Irena Maria Baran hatte 1989 das Polnische Roten Kreuz um Auskunft über ihren Vater gebeten. Der eingeschaltete Internationale Suchdienst in Bad Arolsen übermittelte den 11. No­vember 1942 als den Todestag, den Ort Rappach als den Sterbeort und die Exekution als die Todesursache. In der Nachricht fehlte aber offenbar der Hinweis auf das Grab in Tübin­gen, so erzählte Irena Baran beim Besuch. Dabei war bereits 1980 die Grabstelle durch eine Bron­ze­tafel mit dem Namen von Czesław Trzciński bezeichnet worden. Außer­dem hatte 1987 die Historikerin Benigna Schönhagen in ihrem Buch über das Grä­ber­feld X in Tübingen den Namen genannt. Es scheint in der Auskunft an die Frau Irena Maria Baran der Hinweis auf das Grab ihres Vaters versäumt worden zu sein. Unsere Gedenkinitiative erfuhr im Herbst 2008 von der Suche der Familie nach Czesław Trzciński und ließ über den Such­dienst eine Einla­dung zu einem Totengedenken in Tübin­gen aussprechen.

Uni Tübingen nutzte die Leichen der Hingerichteten zu Versuchszwecken

Auf dem Gräberfeld X des Tü­bin­ger Stadtfriedhofs, dem Leichenfeld der Universitätsanato­mie, sind mehrere Denkmäler zu sehen: drei Grabkreuze von 1952, die nur die Auf­schrift „1939 – 1945“ tragen, eine Stein­platte von 1960 mit einem Text, dann sechs Bronze­tafeln von 1980 mit den Namen von 517 NS-Opfern und eine Gedenktafel von 1990, auf der die Uni­versität Tübingen ausdrücklich ihre Verantwortung an der Ausbeutung der Leichen bekennt.
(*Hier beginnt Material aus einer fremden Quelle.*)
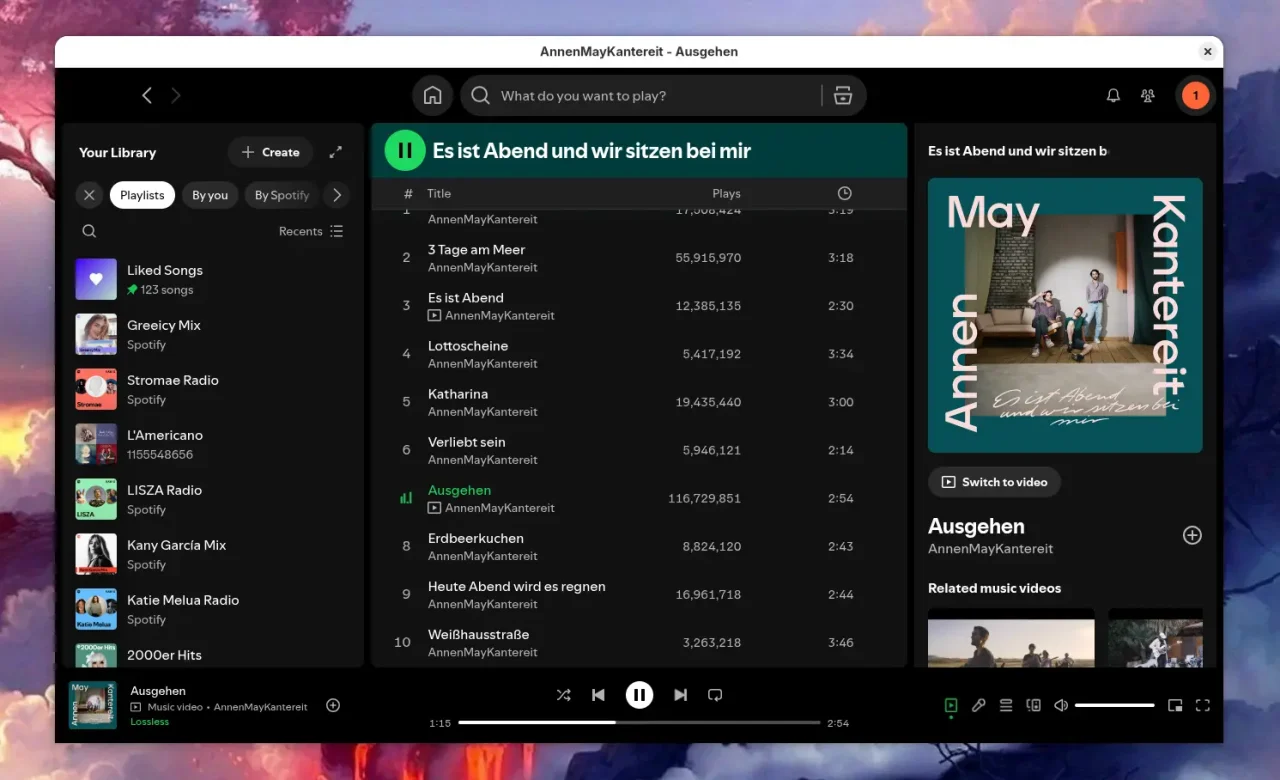Open the lyrics view
The width and height of the screenshot is (1280, 780).
(x=979, y=705)
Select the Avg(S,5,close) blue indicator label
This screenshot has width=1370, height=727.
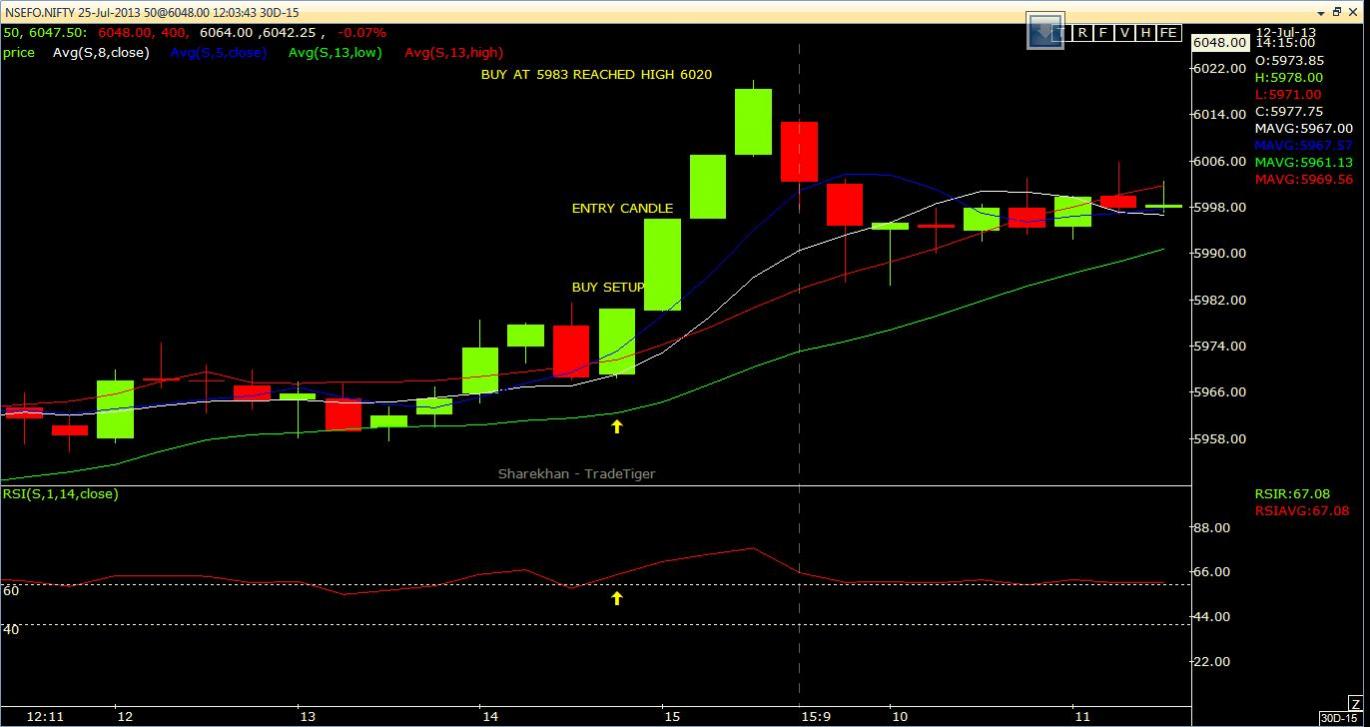click(x=218, y=52)
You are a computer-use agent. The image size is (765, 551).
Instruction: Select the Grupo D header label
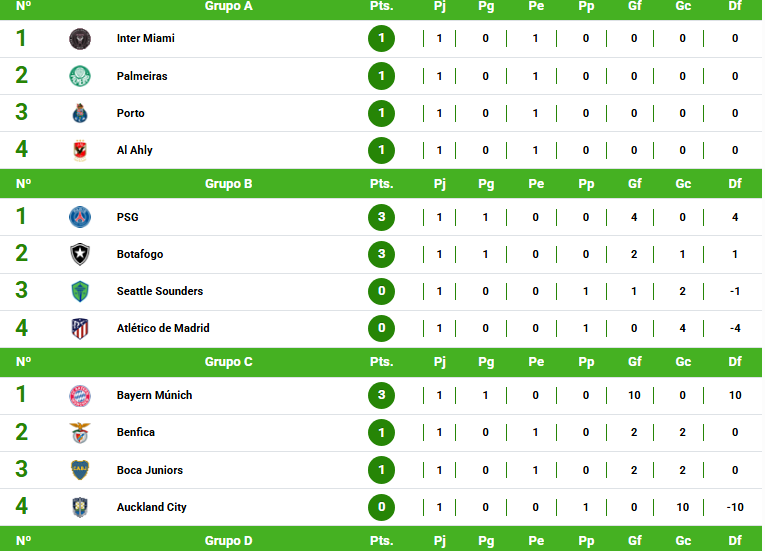(228, 541)
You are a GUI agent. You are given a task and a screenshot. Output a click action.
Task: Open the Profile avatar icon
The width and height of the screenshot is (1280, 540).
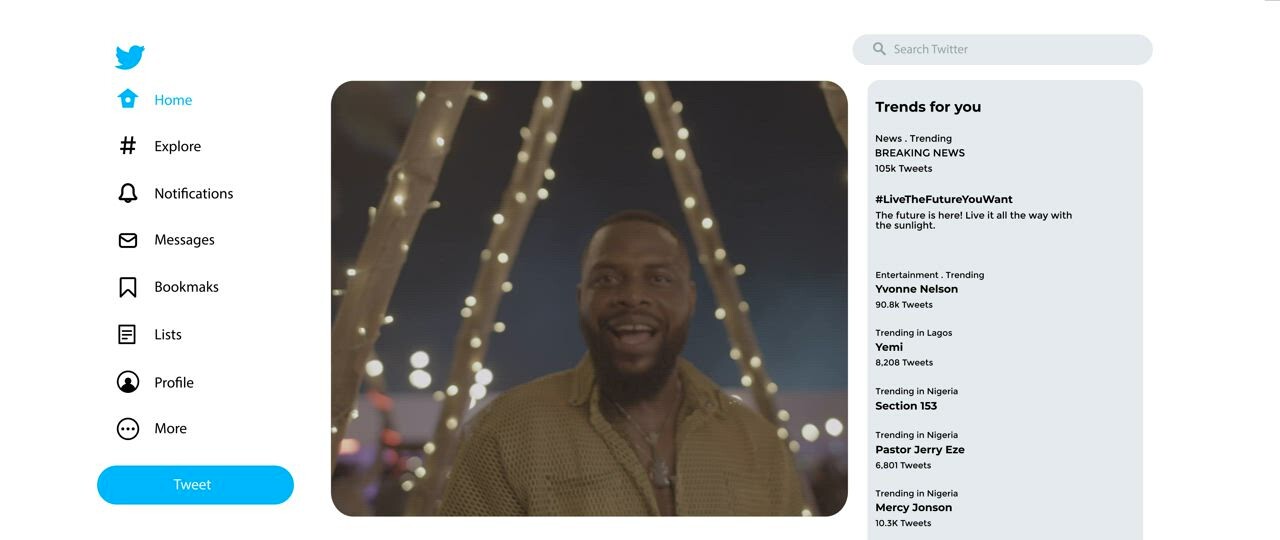128,382

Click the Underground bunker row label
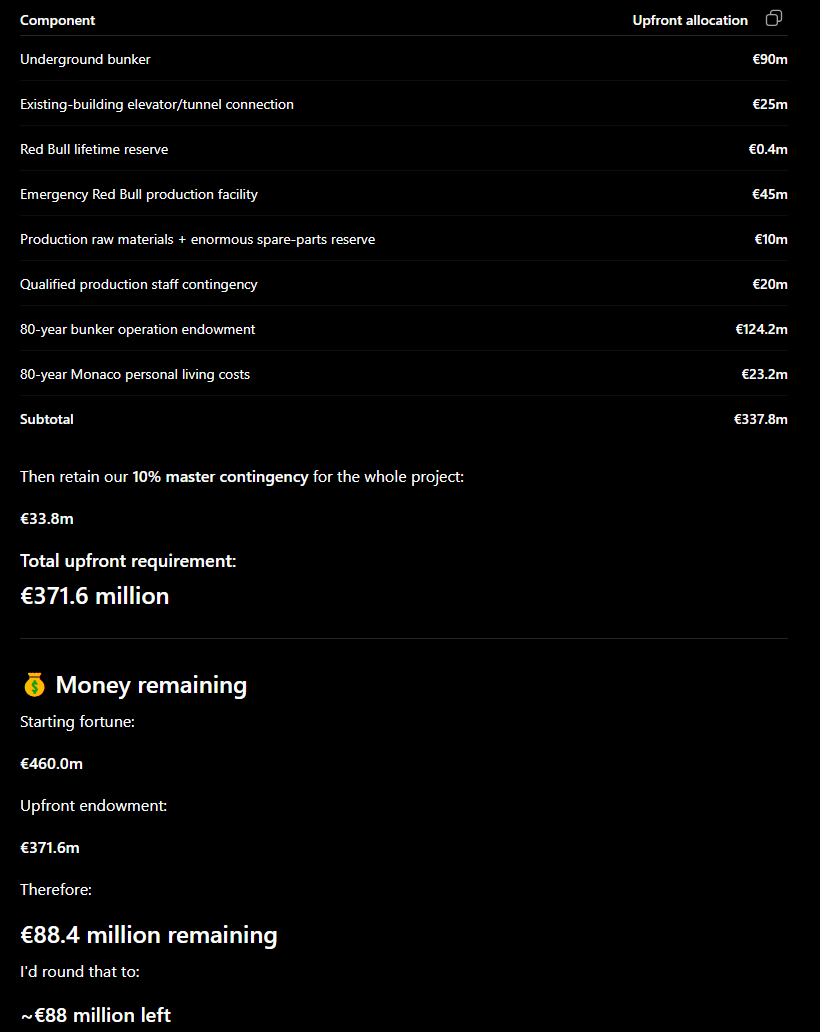85,59
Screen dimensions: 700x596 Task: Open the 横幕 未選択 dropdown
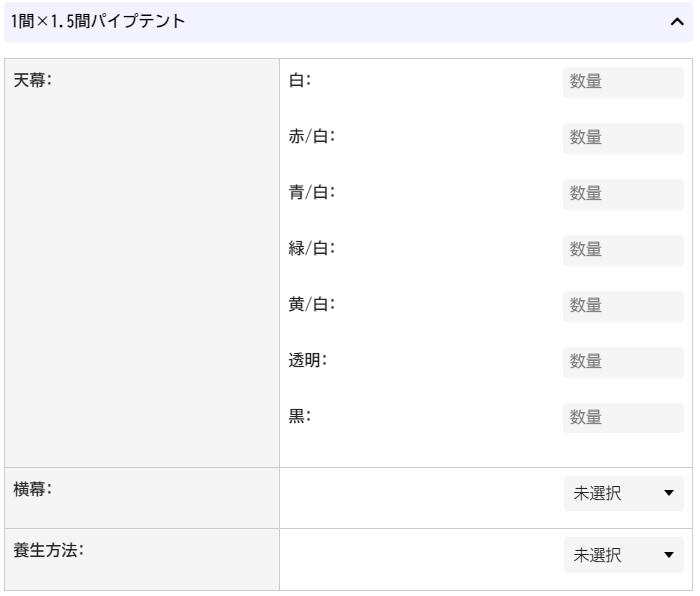click(624, 493)
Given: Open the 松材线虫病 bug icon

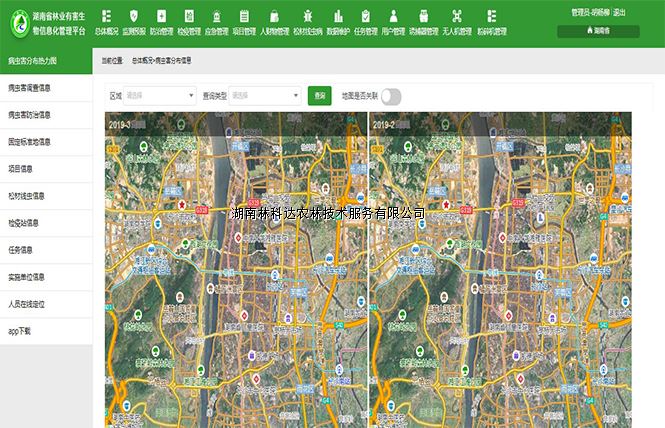Looking at the screenshot, I should [x=307, y=15].
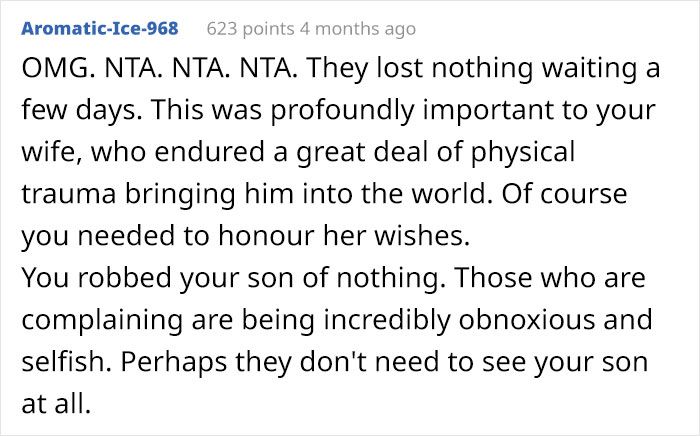
Task: Click the phrase 'bringing him into the world'
Action: tap(305, 195)
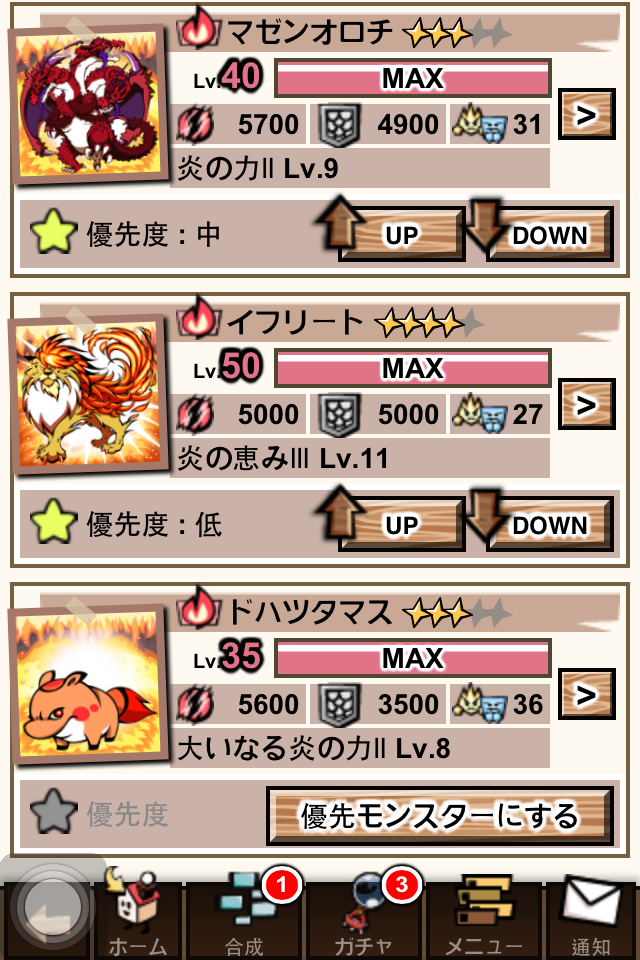Tap the fire attribute icon of マゼンオロチ
This screenshot has width=640, height=960.
pos(197,28)
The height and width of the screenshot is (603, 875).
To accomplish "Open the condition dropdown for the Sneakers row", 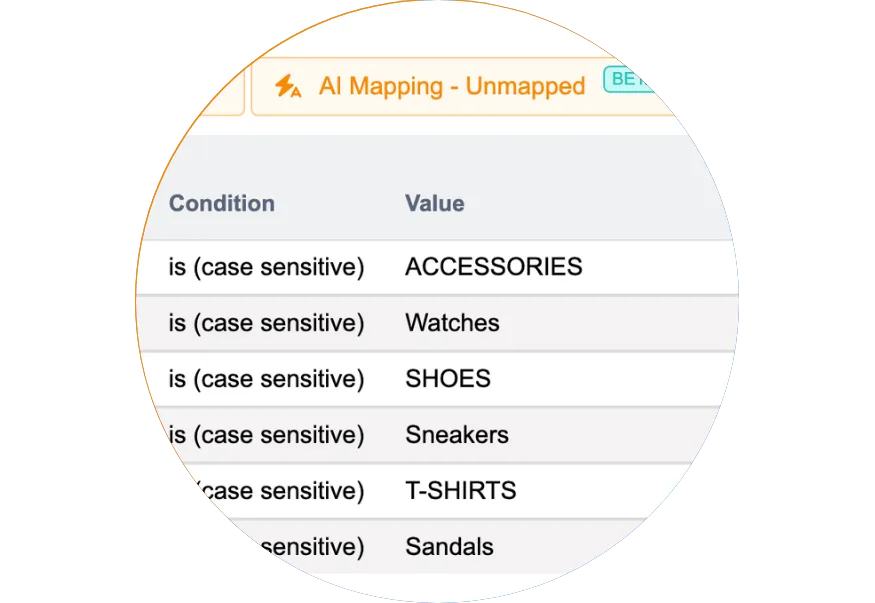I will click(x=266, y=435).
Unsere Initiative in der Gemeinde Bretzfeld im Hohenlohekreis

Seit Jahr 2002 hat unser Mitglied Udo Grausam in Rappach und in der Gemeinde Bretzfeld meh­rere Veranstaltungen zum Gedenken an Czesław Trzciński durchge­führt: einen Vortrag, zwei Seminare, eine Filmvorführung und zwei Mahnwachen. Unterstützt wurde er dabei von der Regionalen Arbeitsgruppe Baden-Württemberg durch den persönli­chen Einsatz der Mitglieder und durch eine Entschließung der Mitgliederversammlung von 2004. Beson­ders zu danken ist unserem Sprecher, Dr. Alfred Geisel aus Aalen, für seine persönli­che Anwesenheit bei zwei Veranstaltungen und für seine wiederholte Fürspra­che beim Bür­ger­meister der Gemeinde Bretzfeld. Auch die Europaabgeordnete des zugehö­renden Wahl­kreises Schwäbisch Hall-Hohenlohe, unsere Vereinskollegin Evelyne Gebhardt, hat in einem Brief den Bür­ger­meister Föhl der Gemeinde Bretzfeld um Unterstützung der Initiative gebeten.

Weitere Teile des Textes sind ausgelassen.